La politique de confidentialité est le document d’information principal qu’un responsable de traitement met à disposition des personnes concernées pour satisfaire les obligations de transparence imposées par le Règlement général sur la protection des données (Règlement (UE) 2016/679, ci-après RGPD) et par la Loi n° 78-17 du 6 janvier 1978 relative à l’informatique, aux fichiers et aux libertés (ci-après LIL), telle que modifiée par la loi n° 2018-493 du 20 juin 2018 et l’ordonnance n° 2018-1125 du 12 décembre 2018. Elle se distingue du registre des activités de traitement (article 30 RGPD, interne), de l’analyse d’impact (article 35 RGPD, technique) et de la politique cookies (qui obéit à l’article 82 LIL et à la délibération CNIL n° 2020-091, traitée sur la page dédiée).
Cette page constitue le squelette rédactionnel d’une politique applicable à un service en ligne grand public. Elle doit être adaptée à chaque traitement réel — les modèles génériques ne dispensent jamais de l’analyse des finalités et bases légales propres au responsable.
Cadre juridique applicable
Le cadre juridique français combine deux strates indissociables. Au niveau européen, le RGPD est un règlement directement applicable depuis le 25 mai 2018 dans tous les États membres. Il établit un socle harmonisé : définitions (article 4), principes (article 5), bases légales (article 6), droits des personnes (articles 12 à 22), obligations du responsable (articles 24 à 31) et du sous-traitant (article 28), sécurité (article 32), notification de violations (articles 33-34), analyse d’impact (article 35), désignation d’un DPO (article 37), transferts internationaux (articles 44 à 50), coopération entre autorités (articles 60 à 67), sanctions (articles 77 à 84). Au niveau français, la LIL conserve un rôle pour les marges nationales laissées par le RGPD — âge du consentement numérique (article 45 LIL : 15 ans), traitements de données pénales (article 46 LIL), traitements à des fins journalistiques (article 80), traitements de l’État (article 31) — et pour les pouvoirs d’investigation et de sanction de la Commission Nationale de l’Informatique et des Libertés (CNIL), autorité de contrôle française au sens de l’article 51 RGPD (articles 8 et suivants LIL).
Le Comité européen de la protection des données (CEPD ou EDPB) émet des lignes directrices qui, sans être contraignantes au sens strict, font autorité dans l’interprétation du RGPD. Ses recommandations sur le consentement, l’intérêt légitime, la transparence, les transferts internationaux et les violations de données structurent la pratique européenne.
Mentions obligatoires (articles 13 et 14 RGPD)

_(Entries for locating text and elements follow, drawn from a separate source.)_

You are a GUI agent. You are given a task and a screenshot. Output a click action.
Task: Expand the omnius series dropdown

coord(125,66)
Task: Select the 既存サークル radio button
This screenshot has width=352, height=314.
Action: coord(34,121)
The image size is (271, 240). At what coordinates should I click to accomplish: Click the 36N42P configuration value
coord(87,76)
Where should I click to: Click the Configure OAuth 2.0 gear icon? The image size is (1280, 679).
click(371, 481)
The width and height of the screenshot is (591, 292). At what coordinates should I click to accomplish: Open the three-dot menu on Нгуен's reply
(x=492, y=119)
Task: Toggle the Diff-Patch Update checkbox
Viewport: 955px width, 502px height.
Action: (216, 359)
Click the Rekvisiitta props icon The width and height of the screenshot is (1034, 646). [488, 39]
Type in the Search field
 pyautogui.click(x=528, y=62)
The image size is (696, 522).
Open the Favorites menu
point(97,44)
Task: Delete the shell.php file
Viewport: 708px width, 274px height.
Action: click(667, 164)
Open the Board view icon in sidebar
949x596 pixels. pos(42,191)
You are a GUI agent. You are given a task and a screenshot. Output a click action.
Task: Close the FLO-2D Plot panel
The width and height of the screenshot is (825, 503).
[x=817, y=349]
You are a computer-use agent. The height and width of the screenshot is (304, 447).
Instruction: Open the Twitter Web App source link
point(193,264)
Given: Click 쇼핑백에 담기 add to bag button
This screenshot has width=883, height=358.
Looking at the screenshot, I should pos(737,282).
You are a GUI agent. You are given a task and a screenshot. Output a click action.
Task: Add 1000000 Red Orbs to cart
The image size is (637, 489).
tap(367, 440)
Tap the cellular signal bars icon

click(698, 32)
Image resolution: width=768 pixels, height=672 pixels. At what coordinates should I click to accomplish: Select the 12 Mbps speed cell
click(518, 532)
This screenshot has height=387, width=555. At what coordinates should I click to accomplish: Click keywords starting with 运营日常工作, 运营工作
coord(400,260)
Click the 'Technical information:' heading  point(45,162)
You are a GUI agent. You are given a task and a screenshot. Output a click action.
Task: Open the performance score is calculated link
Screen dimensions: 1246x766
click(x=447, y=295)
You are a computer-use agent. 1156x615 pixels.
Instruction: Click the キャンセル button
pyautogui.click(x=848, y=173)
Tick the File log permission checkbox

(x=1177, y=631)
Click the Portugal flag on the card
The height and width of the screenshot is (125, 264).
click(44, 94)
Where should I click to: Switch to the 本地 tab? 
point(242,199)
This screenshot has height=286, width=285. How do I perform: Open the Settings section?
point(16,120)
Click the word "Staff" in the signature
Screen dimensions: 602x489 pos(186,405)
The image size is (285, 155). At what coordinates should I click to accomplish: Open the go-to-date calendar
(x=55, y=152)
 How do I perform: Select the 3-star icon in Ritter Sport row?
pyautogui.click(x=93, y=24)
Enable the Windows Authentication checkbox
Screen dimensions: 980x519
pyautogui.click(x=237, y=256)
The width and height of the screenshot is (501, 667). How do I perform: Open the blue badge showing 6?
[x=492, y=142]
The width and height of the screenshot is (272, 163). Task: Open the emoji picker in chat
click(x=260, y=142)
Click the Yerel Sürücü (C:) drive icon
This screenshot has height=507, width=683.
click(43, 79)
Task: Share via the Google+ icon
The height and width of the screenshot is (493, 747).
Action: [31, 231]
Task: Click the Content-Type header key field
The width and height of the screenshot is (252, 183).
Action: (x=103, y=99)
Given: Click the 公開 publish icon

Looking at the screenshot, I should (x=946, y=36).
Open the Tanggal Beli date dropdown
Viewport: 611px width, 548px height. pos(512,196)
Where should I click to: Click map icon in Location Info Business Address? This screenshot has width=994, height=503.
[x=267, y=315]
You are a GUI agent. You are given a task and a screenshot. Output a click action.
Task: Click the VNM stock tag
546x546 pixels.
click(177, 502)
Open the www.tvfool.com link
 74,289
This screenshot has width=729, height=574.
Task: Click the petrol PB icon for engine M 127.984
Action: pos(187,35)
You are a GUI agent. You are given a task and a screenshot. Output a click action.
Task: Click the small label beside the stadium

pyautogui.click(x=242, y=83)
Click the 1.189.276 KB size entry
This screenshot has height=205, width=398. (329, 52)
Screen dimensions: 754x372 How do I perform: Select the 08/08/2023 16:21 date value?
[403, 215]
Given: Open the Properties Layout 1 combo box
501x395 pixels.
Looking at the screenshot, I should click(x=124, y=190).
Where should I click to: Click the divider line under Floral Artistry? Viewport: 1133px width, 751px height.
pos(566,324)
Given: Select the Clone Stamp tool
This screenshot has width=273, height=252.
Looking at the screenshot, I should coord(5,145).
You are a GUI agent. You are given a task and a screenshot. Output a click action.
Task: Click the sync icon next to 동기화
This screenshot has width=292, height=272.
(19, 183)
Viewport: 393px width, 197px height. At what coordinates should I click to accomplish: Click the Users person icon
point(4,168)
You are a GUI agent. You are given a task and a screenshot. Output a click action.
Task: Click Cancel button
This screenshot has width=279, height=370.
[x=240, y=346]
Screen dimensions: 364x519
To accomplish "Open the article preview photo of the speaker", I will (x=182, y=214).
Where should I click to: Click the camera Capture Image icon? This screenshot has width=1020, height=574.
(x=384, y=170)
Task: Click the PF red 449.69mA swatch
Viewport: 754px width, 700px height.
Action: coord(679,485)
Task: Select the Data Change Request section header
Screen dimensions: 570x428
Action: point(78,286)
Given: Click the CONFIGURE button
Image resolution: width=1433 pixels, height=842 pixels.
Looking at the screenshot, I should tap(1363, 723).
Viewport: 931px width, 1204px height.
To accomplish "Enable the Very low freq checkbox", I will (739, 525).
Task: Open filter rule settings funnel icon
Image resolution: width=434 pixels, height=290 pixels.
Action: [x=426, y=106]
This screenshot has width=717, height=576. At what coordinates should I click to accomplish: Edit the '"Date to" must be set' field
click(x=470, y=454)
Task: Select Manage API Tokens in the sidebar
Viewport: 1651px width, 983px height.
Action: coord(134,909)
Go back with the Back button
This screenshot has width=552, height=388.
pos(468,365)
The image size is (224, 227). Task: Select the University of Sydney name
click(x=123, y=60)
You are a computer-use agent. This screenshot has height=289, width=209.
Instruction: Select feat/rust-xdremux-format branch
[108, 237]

Les articles 13 (collecte directe) et 14 (collecte indirecte) du RGPD énumèrent les informations qui doivent être fournies à la personne concernée. La politique de confidentialité agrège ces mentions dans un format permanent et accessible. Sont obligatoires :
- Identité et coordonnées du responsable de traitement et, le cas échéant, de son représentant dans l’Union (article 27 RGPD pour les responsables hors UE).
- Coordonnées du délégué à la protection des données (DPO), lorsqu’un DPO est désigné (article 37). Adresse électronique de contact recommandée.
- Finalités du traitement — précises, explicites, déterminées (principe de finalité, article 5(1)(b) RGPD). La généralisation (« amélioration de nos services ») est insuffisante : chaque finalité doit être individuellement identifiable.
- Base juridique du traitement (article 6 RGPD) — voir section suivante.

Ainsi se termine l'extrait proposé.